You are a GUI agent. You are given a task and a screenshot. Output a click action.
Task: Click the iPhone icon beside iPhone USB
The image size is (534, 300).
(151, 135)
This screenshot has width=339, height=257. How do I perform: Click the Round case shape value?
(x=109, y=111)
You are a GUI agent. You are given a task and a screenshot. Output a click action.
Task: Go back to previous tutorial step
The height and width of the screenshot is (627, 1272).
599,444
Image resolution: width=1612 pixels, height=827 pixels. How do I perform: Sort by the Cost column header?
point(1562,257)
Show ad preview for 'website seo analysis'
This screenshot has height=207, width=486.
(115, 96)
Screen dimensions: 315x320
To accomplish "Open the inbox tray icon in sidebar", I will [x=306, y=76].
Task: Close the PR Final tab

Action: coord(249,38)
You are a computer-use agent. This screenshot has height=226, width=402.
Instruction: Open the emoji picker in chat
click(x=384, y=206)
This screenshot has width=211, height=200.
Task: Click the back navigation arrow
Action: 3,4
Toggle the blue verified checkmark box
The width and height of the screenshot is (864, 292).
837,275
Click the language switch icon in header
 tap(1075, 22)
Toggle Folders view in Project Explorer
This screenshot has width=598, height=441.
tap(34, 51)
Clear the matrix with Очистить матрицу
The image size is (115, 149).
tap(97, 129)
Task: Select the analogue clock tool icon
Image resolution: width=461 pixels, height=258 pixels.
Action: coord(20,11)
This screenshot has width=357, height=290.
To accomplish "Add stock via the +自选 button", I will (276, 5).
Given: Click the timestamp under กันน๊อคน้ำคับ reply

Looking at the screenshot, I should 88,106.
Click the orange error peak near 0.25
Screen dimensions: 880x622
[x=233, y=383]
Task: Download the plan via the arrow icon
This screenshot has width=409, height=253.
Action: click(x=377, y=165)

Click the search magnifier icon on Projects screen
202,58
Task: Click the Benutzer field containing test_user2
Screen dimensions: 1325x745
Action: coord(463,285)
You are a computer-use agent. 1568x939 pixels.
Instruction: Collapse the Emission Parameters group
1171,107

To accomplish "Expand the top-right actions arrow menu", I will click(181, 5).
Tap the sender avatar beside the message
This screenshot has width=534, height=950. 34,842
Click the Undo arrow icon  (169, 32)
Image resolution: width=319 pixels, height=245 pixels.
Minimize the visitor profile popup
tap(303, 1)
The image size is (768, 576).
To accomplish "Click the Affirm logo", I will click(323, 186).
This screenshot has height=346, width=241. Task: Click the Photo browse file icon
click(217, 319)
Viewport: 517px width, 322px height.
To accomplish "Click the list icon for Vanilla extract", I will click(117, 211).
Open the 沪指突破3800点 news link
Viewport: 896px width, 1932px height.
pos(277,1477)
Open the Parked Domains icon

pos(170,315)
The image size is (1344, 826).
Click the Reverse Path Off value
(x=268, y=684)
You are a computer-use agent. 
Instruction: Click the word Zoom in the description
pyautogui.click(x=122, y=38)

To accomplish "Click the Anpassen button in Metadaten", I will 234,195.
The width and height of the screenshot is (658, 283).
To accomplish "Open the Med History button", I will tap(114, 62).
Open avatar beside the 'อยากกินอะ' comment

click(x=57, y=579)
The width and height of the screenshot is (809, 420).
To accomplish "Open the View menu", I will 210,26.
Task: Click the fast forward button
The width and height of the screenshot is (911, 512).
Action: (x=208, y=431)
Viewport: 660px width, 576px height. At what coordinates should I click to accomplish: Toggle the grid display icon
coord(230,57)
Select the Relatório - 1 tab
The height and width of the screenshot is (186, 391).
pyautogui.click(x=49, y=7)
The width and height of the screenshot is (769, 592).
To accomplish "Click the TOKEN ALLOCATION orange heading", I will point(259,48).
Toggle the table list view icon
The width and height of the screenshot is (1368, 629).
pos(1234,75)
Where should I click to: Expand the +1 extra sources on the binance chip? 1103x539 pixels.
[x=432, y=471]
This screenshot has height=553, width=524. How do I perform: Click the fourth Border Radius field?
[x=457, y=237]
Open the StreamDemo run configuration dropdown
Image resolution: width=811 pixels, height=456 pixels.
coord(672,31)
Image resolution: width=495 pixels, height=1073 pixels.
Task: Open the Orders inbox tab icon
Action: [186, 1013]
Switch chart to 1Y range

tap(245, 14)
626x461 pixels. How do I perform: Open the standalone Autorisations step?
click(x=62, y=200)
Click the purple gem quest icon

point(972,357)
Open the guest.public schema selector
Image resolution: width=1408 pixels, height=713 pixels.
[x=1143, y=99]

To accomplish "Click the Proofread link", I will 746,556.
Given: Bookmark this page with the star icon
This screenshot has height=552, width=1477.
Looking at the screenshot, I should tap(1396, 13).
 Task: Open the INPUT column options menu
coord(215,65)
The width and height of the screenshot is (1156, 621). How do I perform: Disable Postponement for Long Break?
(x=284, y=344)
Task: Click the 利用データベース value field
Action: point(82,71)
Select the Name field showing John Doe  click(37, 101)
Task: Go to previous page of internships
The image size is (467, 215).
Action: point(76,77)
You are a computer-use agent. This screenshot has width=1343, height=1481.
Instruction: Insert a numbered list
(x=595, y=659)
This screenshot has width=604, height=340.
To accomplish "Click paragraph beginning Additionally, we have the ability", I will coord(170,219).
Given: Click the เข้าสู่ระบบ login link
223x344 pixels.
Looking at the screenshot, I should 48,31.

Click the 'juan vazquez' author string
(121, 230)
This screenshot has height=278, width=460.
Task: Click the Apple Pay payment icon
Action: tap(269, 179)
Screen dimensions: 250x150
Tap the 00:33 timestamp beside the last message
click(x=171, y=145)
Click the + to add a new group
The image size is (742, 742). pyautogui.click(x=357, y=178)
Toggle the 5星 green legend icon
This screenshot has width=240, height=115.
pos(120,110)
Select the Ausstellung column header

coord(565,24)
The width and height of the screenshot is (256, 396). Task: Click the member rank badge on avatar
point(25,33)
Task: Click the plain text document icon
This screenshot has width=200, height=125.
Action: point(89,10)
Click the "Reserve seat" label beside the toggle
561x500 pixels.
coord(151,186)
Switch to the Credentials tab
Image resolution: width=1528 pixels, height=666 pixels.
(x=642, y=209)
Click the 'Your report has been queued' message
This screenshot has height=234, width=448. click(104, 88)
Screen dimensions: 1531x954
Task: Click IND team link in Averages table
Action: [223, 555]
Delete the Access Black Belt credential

▸ **EXERCISE DIRECTIONS**
Recast every line of the material above as a Markdown table with two columns, Row and Entry, giving each line a sequential number under Row and omitting blank lines.

▸ **CORRECT RESULT**
| Row | Entry |
|---|---|
| 1 | You are a GUI agent. You are given a task and a screenshot. Output a click action. |
| 2 | Task: Click the iPhone icon beside iPhone USB |
| 3 | The image size is (534, 300). |
| 4 | (151, 135) |
| 5 | This screenshot has width=339, height=257. How do I perform: Click the Round case shape value? |
| 6 | (x=109, y=111) |
| 7 | You are a GUI agent. You are given a task and a screenshot. Output a click action. |
| 8 | Task: Go back to previous tutorial step |
| 9 | The height and width of the screenshot is (627, 1272). |
| 10 | 599,444 |
| 11 | Image resolution: width=1612 pixels, height=827 pixels. How do I perform: Sort by the Cost column header? |
| 12 | point(1562,257) |
| 13 | Show ad preview for 'website seo analysis' |
| 14 | This screenshot has height=207, width=486. |
| 15 | (115, 96) |
| 16 | Screen dimensions: 315x320 |
| 17 | To accomplish "Open the inbox tray icon in sidebar", I will [x=306, y=76]. |
| 18 | Task: Close the PR Final tab |
| 19 | Action: coord(249,38) |
| 20 | You are a computer-use agent. This screenshot has height=226, width=402. |
| 21 | Instruction: Open the emoji picker in chat |
| 22 | click(x=384, y=206) |
| 23 | This screenshot has width=211, height=200. |
| 24 | Task: Click the back navigation arrow |
| 25 | Action: 3,4 |
| 26 | Toggle the blue verified checkmark box |
| 27 | The width and height of the screenshot is (864, 292). |
| 28 | 837,275 |
| 29 | Click the language switch icon in header |
| 30 |  tap(1075, 22) |
| 31 | Toggle Folders view in Project Explorer |
| 32 | This screenshot has width=598, height=441. |
| 33 | tap(34, 51) |
| 34 | Clear the matrix with Очистить матрицу |
| 35 | The image size is (115, 149). |
| 36 | tap(97, 129) |
| 37 | Task: Select the analogue clock tool icon |
| 38 | Image resolution: width=461 pixels, height=258 pixels. |
| 39 | Action: coord(20,11) |
| 40 | This screenshot has width=357, height=290. |
| 41 | To accomplish "Add stock via the +自选 button", I will (276, 5). |
| 42 | Given: Click the timestamp under กันน๊อคน้ำคับ reply |
| 43 | Looking at the screenshot, I should 88,106. |
| 44 | Click the orange error peak near 0.25 |
| 45 | Screen dimensions: 880x622 |
| 46 | [x=233, y=383] |
| 47 | Task: Download the plan via the arrow icon |
| 48 | This screenshot has width=409, height=253. |
| 49 | Action: click(x=377, y=165) |
| 50 | Click the search magnifier icon on Projects screen |
| 51 | 202,58 |
| 52 | Task: Click the Benutzer field containing test_user2 |
| 53 | Screen dimensions: 1325x745 |
| 54 | Action: coord(463,285) |
| 55 | You are a computer-use agent. 1568x939 pixels. |
| 56 | Instruction: Collapse the Emission Parameters group |
| 57 | 1171,107 |
| 58 | To accomplish "Expand the top-right actions arrow menu", I will click(181, 5). |
| 59 | Tap the sender avatar beside the message |
| 60 | This screenshot has width=534, height=950. 34,842 |
| 61 | Click the Undo arrow icon  (169, 32) |
| 62 | Image resolution: width=319 pixels, height=245 pixels. |
| 63 | Minimize the visitor profile popup |
| 64 | tap(303, 1) |
| 65 | The image size is (768, 576). |
| 66 | To accomplish "Click the Affirm logo", I will click(323, 186). |
| 67 | This screenshot has height=346, width=241. Task: Click the Photo browse file icon |
| 68 | click(217, 319) |
| 69 | Viewport: 517px width, 322px height. |
| 70 | To accomplish "Click the list icon for Vanilla extract", I will click(117, 211). |
| 71 | Open the 沪指突破3800点 news link |
| 72 | Viewport: 896px width, 1932px height. |
| 73 | pos(277,1477) |
| 74 | Open the Parked Domains icon |
| 75 | pos(170,315) |
| 76 | The image size is (1344, 826). |
| 77 | Click the Reverse Path Off value |
| 78 | (x=268, y=684) |
| 79 | You are a computer-use agent.  |
| 80 | Instruction: Click the word Zoom in the description |
| 81 | pyautogui.click(x=122, y=38) |
| 82 | To accomplish "Click the Anpassen button in Metadaten", I will 234,195. |
| 83 | The width and height of the screenshot is (658, 283). |
| 84 | To accomplish "Open the Med History button", I will tap(114, 62). |
| 85 | Open avatar beside the 'อยากกินอะ' comment |
| 86 | click(x=57, y=579) |
| 87 | The width and height of the screenshot is (809, 420). |
| 88 | To accomplish "Open the View menu", I will 210,26. |
| 89 | Task: Click the fast forward button |
| 90 | The width and height of the screenshot is (911, 512). |
| 91 | Action: (x=208, y=431) |
| 92 | Viewport: 660px width, 576px height. At what coordinates should I click to accomplish: Toggle the grid display icon |
| 93 | coord(230,57) |
| 94 | Select the Relatório - 1 tab |
| 95 | The height and width of the screenshot is (186, 391). |
| 96 | pyautogui.click(x=49, y=7) |
| 97 | The width and height of the screenshot is (769, 592). |
| 98 | To accomplish "Click the TOKEN ALLOCATION orange heading", I will point(259,48). |
| 99 | Toggle the table list view icon |
| 100 | The width and height of the screenshot is (1368, 629). |
| 101 | pos(1234,75) |
| 102 | Where should I click to: Expand the +1 extra sources on the binance chip? 1103x539 pixels. |
| 103 | [x=432, y=471] |
| 104 | This screenshot has height=553, width=524. How do I perform: Click the fourth Border Radius field? |
| 105 | [x=457, y=237] |
| 106 | Open the StreamDemo run configuration dropdown |
| 107 | Image resolution: width=811 pixels, height=456 pixels. |
| 108 | coord(672,31) |
| 109 | Image resolution: width=495 pixels, height=1073 pixels. |
| 110 | Task: Open the Orders inbox tab icon |
| 111 | Action: [186, 1013] |
| 112 | Switch chart to 1Y range |
| 113 | tap(245, 14) |
| 114 | 626x461 pixels. How do I perform: Open the standalone Autorisations step? |
| 115 | click(x=62, y=200) |
| 116 | Click the purple gem quest icon |
| 117 | point(972,357) |
| 118 | Open the guest.public schema selector |
| 119 | Image resolution: width=1408 pixels, height=713 pixels. |
| 120 | [x=1143, y=99] |
| 121 | To accomplish "Click the Proofread link", I will 746,556. |
| 122 | Given: Bookmark this page with the star icon |
| 123 | This screenshot has height=552, width=1477. |
| 124 | Looking at the screenshot, I should tap(1396, 13). |
| 125 |  Task: Open the INPUT column options menu |
| 126 | coord(215,65) |
| 127 | The width and height of the screenshot is (1156, 621). How do I perform: Disable Postponement for Long Break? |
| 128 | (x=284, y=344) |
| 129 | Task: Click the 利用データベース value field |
| 130 | Action: point(82,71) |
| 131 | Select the Name field showing John Doe  click(37, 101) |
| 132 | Task: Go to previous page of internships |
| 133 | The image size is (467, 215). |
| 134 | Action: point(76,77) |
| 135 | You are a computer-use agent. This screenshot has width=1343, height=1481. |
| 136 | Instruction: Insert a numbered list |
| 137 | (x=595, y=659) |
| 138 | This screenshot has width=604, height=340. |
| 139 | To accomplish "Click paragraph beginning Additionally, we have the ability", I will coord(170,219). |
| 140 | Given: Click the เข้าสู่ระบบ login link |
| 141 | 223x344 pixels. |
| 142 | Looking at the screenshot, I should 48,31. |
| 143 | Click the 'juan vazquez' author string |
| 144 | (121, 230) |
| 145 | This screenshot has height=278, width=460. |
| 146 | Task: Click the Apple Pay payment icon |
| 147 | Action: tap(269, 179) |
| 148 | Screen dimensions: 250x150 |
| 149 | Tap the 00:33 timestamp beside the last message |
| 150 | click(x=171, y=145) |
| 151 | Click the + to add a new group |
| 152 | The image size is (742, 742). pyautogui.click(x=357, y=178) |
| 153 | Toggle the 5星 green legend icon |
| 154 | This screenshot has width=240, height=115. |
| 155 | pos(120,110) |
| 156 | Select the Ausstellung column header |
| 157 | coord(565,24) |
| 158 | The width and height of the screenshot is (256, 396). Task: Click the member rank badge on avatar |
| 159 | point(25,33) |
| 160 | Task: Click the plain text document icon |
| 161 | This screenshot has width=200, height=125. |
| 162 | Action: point(89,10) |
| 163 | Click the "Reserve seat" label beside the toggle |
| 164 | 561x500 pixels. |
| 165 | coord(151,186) |
| 166 | Switch to the Credentials tab |
| 167 | Image resolution: width=1528 pixels, height=666 pixels. |
| 168 | (x=642, y=209) |
| 169 | Click the 'Your report has been queued' message |
| 170 | This screenshot has height=234, width=448. click(104, 88) |
| 171 | Screen dimensions: 1531x954 |
| 172 | Task: Click IND team link in Averages table |
| 173 | Action: [223, 555] |
| 174 | Delete the Access Black Belt credential |